Speaking at NVIDIA's GPU Technology Conference last month, CEO Jensen Huang made a sweeping prediction: "Every industrial company will become a robotics company." The statement arrived during National Robotics Week 2026, as NVIDIA used the occasion to spotlight its growing stack of physical AI technologies.

From Chips to Robot Brains

NVIDIA, long associated with gaming graphics cards and AI datacenter chips, has spent several years repositioning itself as the backbone of AI-driven robotics. The company's Omniverse and Cosmos platforms let manufacturers build and test digital twins of factory floors before deploying physical systems. Its GR00T initiative develops foundation models specifically for robot intelligence.

"Physical AI has arrived," Huang said at GTC. "We're working with partners to implement our physical AI models so that we can deploy these robots into manufacturing lines."

Real-World Deployments

The prediction is already taking shape across industries. Skild AI is partnering with Foxconn to enhance production lines for electronics including iPhones and Nintendo consoles. Smaller manufacturers are adopting NVIDIA's Omniverse platform through services like Workr, which helps companies deploy robotic systems without deep programming expertise.
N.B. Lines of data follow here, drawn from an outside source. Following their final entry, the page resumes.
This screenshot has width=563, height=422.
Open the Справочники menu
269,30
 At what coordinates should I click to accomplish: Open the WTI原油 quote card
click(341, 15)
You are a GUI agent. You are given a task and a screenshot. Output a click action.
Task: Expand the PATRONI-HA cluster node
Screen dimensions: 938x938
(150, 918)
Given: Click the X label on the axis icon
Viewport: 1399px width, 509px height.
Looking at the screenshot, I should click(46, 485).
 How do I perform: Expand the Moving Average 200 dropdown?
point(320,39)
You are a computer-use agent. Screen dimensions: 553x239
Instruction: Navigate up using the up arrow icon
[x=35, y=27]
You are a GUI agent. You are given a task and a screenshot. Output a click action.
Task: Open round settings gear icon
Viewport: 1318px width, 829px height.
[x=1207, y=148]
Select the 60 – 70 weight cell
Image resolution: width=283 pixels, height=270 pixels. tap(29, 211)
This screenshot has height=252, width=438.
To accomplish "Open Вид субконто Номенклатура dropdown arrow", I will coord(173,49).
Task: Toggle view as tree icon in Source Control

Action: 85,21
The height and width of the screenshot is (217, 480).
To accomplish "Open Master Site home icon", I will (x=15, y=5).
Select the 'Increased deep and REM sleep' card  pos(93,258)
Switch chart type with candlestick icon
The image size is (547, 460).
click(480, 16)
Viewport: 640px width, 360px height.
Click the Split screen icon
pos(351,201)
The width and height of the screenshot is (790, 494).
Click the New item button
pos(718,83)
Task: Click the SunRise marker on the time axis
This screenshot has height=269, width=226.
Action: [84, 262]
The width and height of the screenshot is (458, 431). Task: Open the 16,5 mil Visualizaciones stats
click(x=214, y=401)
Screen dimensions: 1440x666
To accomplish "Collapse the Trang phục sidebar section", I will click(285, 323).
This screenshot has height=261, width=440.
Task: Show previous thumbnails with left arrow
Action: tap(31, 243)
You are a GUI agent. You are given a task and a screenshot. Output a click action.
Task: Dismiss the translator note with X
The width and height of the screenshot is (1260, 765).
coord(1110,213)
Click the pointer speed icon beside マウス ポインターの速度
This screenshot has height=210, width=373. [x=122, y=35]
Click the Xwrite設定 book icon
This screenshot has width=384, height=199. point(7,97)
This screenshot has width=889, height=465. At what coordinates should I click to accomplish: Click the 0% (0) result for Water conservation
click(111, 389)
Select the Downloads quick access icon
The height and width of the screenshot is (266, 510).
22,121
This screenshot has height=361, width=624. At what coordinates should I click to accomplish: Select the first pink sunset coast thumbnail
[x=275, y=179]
Robotics firms are using NVIDIA's software stack for digital twin construction, sensor processing, and robot training in simulated environments — cutting deployment cycles that previously took years.

The Bottleneck

Despite the momentum, a recent PwC survey found the biggest obstacle to AI-driven robotics adoption remains integration cost and workforce readiness. Manufacturers are projected to more than double their use of AI and automation by 2030, but bridging the gap between digital simulation and physical deployment remains the core engineering challenge.

National Robotics Week highlighted how quickly the gap is closing — and who stands to benefit most if Huang's prediction holds.